[Start of Attachment]

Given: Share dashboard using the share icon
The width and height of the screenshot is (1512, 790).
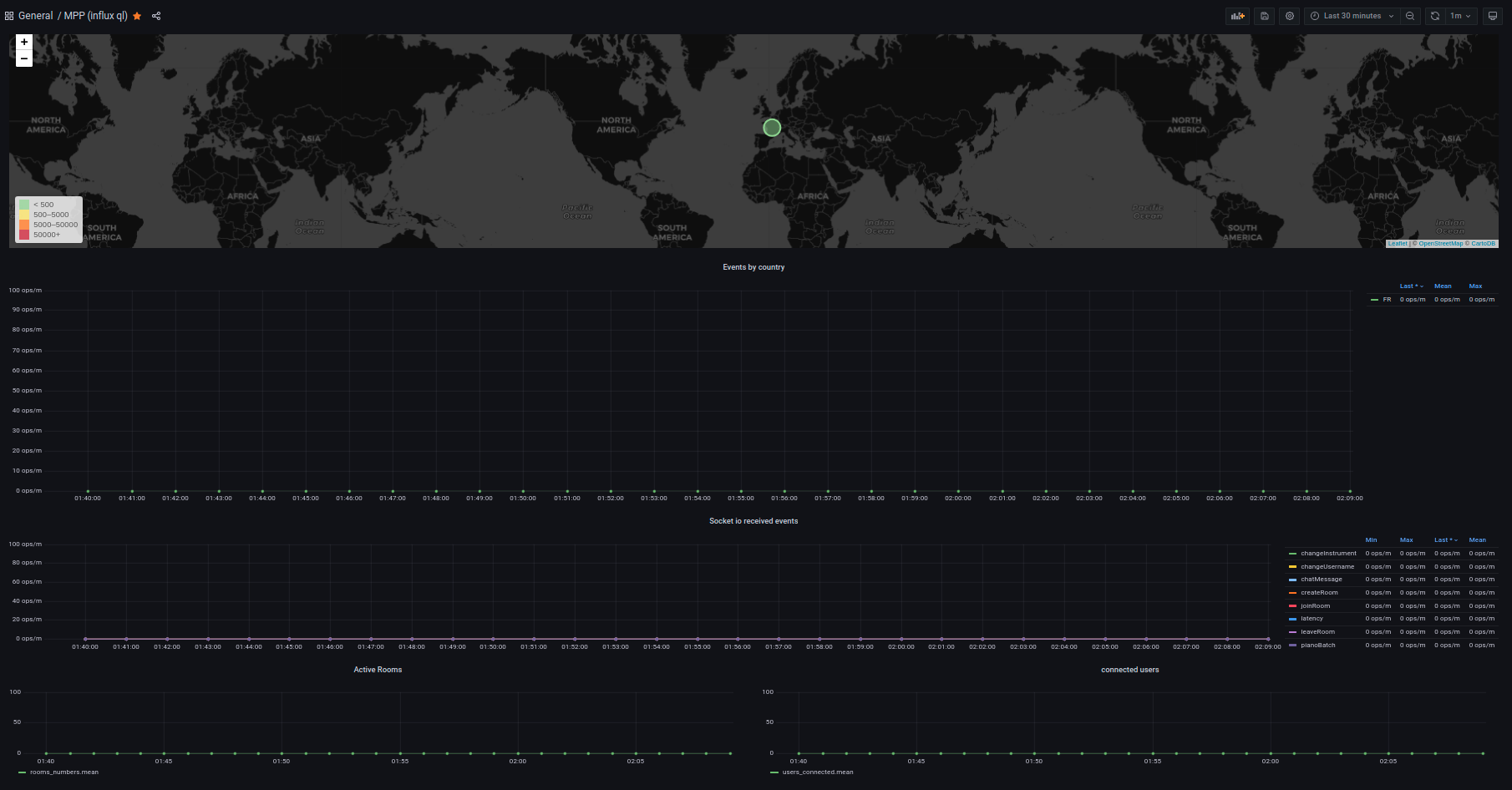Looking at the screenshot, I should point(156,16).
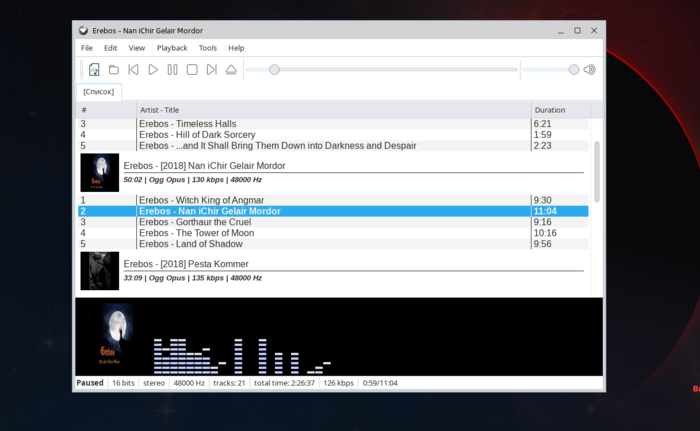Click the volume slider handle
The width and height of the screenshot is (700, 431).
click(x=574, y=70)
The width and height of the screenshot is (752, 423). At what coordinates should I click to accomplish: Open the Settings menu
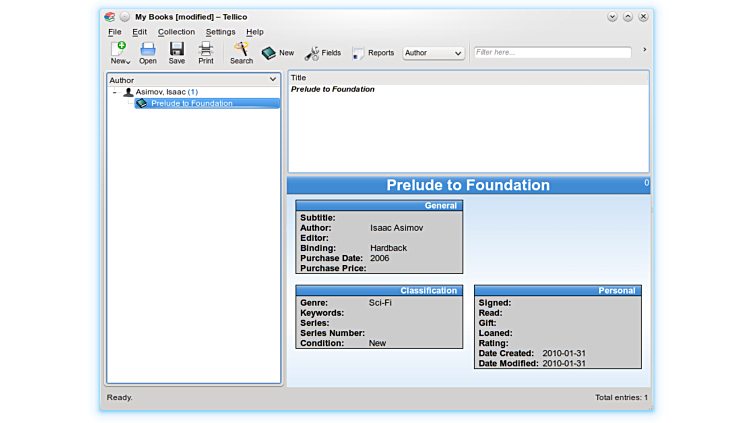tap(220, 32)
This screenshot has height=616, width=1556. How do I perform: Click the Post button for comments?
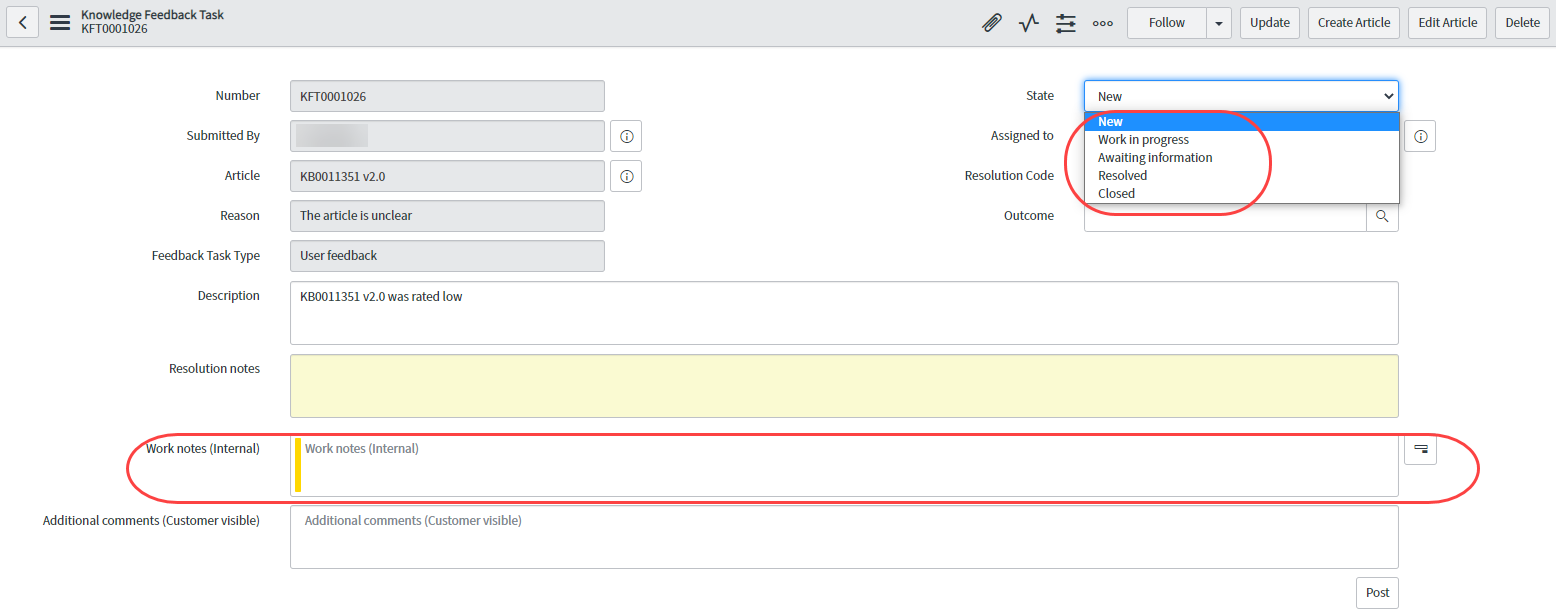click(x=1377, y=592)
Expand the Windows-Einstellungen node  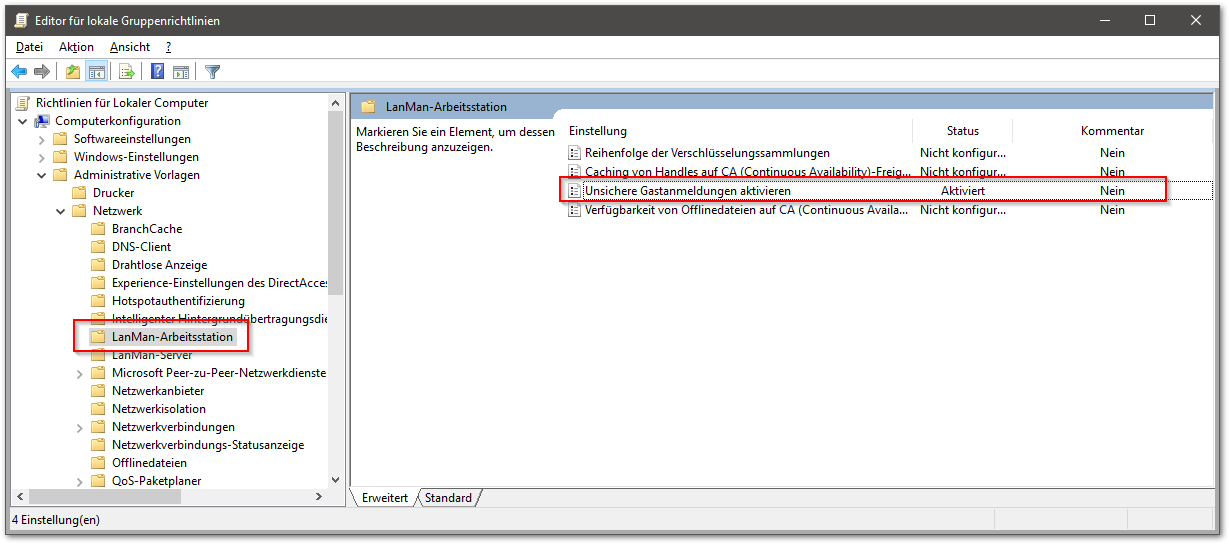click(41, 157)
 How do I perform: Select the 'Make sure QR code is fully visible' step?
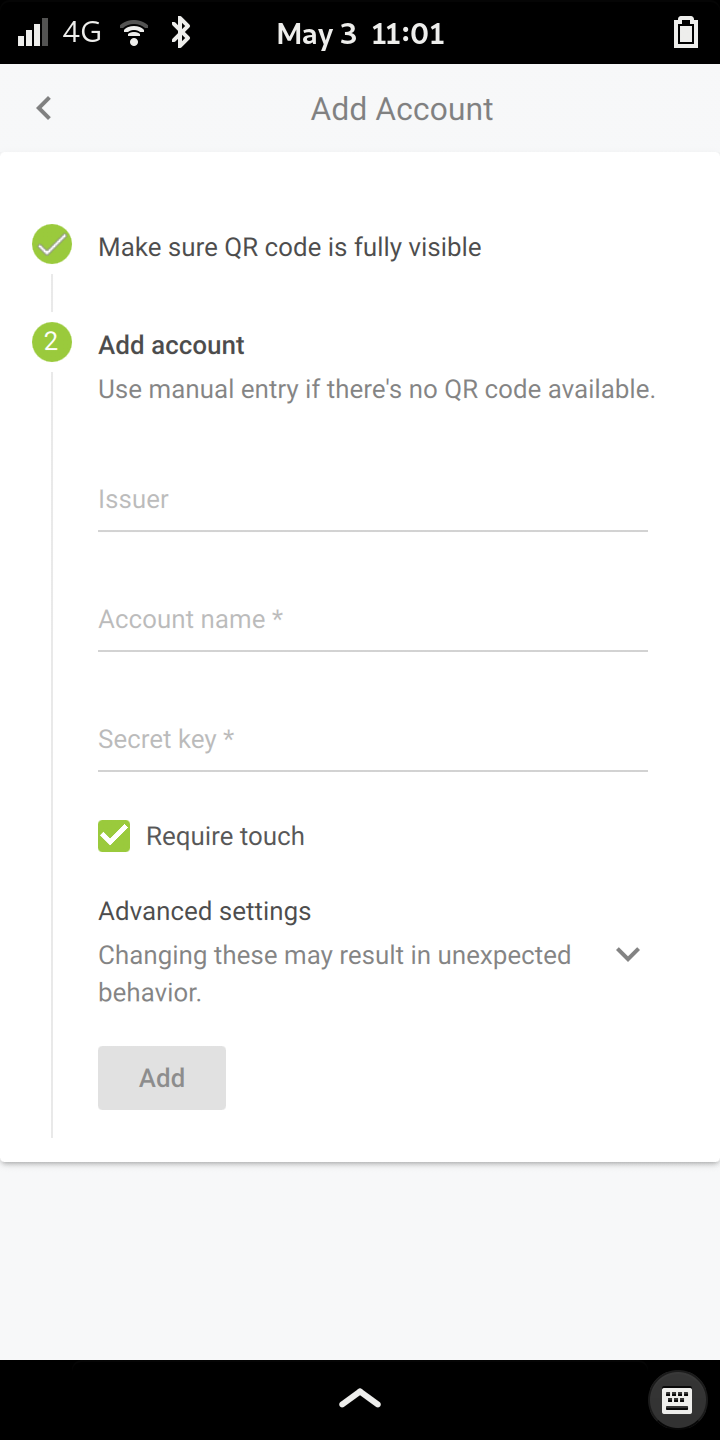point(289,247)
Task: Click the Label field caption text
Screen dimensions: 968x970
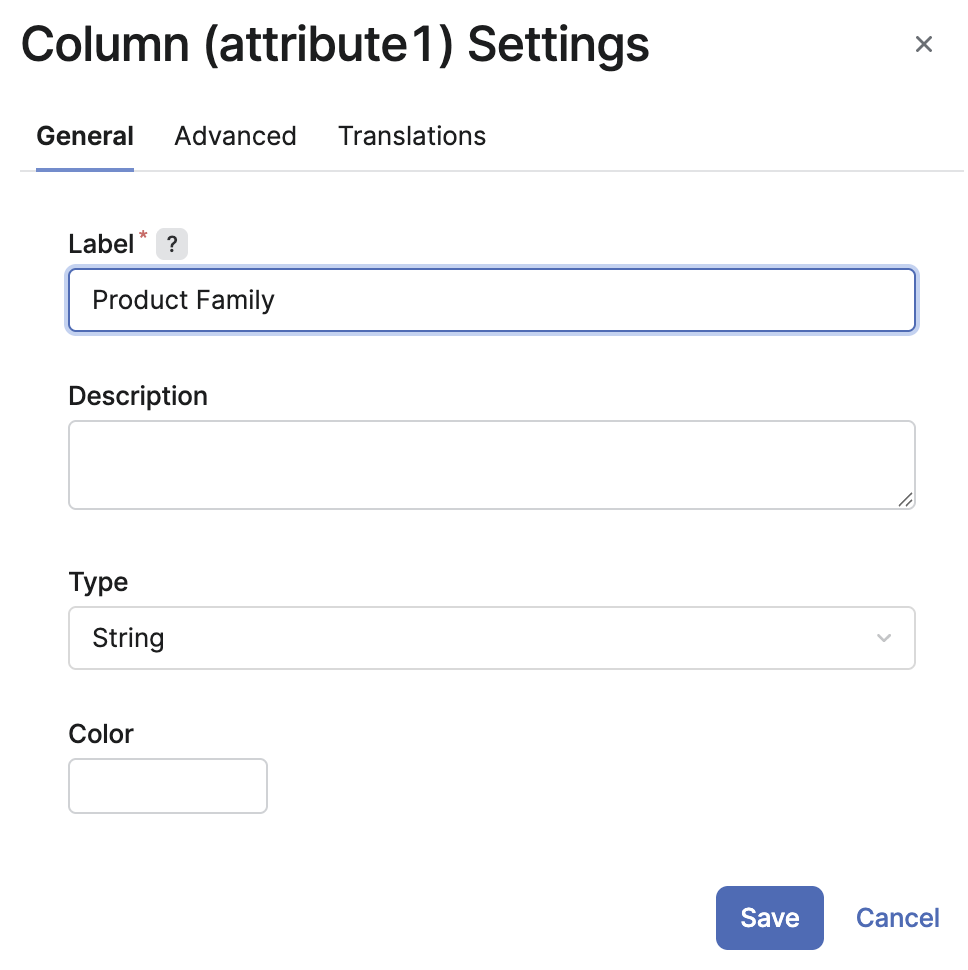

[End of Attachment]

[Exercise description]
Could you set down nothing but the lines from the one containing "How do I perform: Select" through the last line of the records above, both ends included, exactly as given and free of pictures?

[Final answer]
 How do I perform: Select the 'Make sure QR code is fully visible' step?
point(289,247)
Task: Click the Label field caption text
Screen dimensions: 968x970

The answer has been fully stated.